Exercise material
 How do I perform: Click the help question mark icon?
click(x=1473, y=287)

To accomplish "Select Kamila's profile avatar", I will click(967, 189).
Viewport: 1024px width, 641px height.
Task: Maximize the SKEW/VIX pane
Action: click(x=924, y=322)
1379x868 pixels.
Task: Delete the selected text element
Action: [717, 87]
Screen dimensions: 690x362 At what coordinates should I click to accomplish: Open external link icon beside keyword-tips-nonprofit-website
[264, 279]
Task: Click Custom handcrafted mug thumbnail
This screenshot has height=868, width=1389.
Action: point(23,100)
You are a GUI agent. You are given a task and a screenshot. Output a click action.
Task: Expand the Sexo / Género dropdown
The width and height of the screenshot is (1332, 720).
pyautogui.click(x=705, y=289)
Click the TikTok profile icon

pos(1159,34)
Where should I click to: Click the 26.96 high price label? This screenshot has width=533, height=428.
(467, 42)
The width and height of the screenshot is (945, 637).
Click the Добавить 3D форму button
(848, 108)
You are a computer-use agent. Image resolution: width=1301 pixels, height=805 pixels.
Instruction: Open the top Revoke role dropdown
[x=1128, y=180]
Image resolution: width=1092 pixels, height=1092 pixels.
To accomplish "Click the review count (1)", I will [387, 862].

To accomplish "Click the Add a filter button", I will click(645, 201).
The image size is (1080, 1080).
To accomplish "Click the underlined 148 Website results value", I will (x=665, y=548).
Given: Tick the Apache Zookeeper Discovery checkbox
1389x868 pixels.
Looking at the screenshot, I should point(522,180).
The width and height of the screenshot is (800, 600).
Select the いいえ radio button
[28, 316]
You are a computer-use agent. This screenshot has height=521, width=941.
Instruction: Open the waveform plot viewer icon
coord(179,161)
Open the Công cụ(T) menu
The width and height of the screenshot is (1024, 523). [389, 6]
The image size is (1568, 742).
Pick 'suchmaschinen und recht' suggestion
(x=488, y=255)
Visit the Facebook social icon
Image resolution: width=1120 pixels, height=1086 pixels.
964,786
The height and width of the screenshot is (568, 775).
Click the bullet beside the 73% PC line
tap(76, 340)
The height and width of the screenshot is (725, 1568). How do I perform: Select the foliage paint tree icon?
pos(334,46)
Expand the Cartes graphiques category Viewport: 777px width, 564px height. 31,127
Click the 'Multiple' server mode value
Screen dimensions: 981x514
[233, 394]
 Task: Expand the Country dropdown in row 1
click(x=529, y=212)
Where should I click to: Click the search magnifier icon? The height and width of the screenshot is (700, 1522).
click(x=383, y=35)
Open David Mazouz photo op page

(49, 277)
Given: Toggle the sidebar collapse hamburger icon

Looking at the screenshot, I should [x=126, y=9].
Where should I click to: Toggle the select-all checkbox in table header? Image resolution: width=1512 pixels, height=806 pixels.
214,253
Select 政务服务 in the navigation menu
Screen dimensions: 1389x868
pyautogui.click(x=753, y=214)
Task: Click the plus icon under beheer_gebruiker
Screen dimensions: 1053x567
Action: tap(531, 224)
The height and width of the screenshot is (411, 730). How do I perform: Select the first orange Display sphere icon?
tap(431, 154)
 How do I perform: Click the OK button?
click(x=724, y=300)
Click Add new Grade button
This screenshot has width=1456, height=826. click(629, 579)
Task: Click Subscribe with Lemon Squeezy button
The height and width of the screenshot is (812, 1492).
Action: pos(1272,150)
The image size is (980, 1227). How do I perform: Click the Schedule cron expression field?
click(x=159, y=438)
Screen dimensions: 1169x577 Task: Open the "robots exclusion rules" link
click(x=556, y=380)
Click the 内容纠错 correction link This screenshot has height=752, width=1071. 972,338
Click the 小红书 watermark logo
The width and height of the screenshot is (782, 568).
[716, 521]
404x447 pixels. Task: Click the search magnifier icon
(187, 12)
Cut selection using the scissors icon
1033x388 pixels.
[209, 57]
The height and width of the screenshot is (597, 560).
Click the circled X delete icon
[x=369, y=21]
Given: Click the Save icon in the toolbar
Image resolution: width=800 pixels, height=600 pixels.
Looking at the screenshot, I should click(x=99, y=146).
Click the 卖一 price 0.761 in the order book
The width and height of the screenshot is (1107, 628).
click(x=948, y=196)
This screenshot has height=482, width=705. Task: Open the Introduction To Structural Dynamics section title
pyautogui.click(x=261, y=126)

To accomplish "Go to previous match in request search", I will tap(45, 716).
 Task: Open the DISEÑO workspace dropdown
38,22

What you have to do
Rewrite the data from the line containing "will tap(45, 716)." through the end as a numbered list, leaving out any blank lines.

Output below
1. To accomplish "Go to previous match in request search", I will tap(45, 716).
2.  Task: Open the DISEÑO workspace dropdown
3. 38,22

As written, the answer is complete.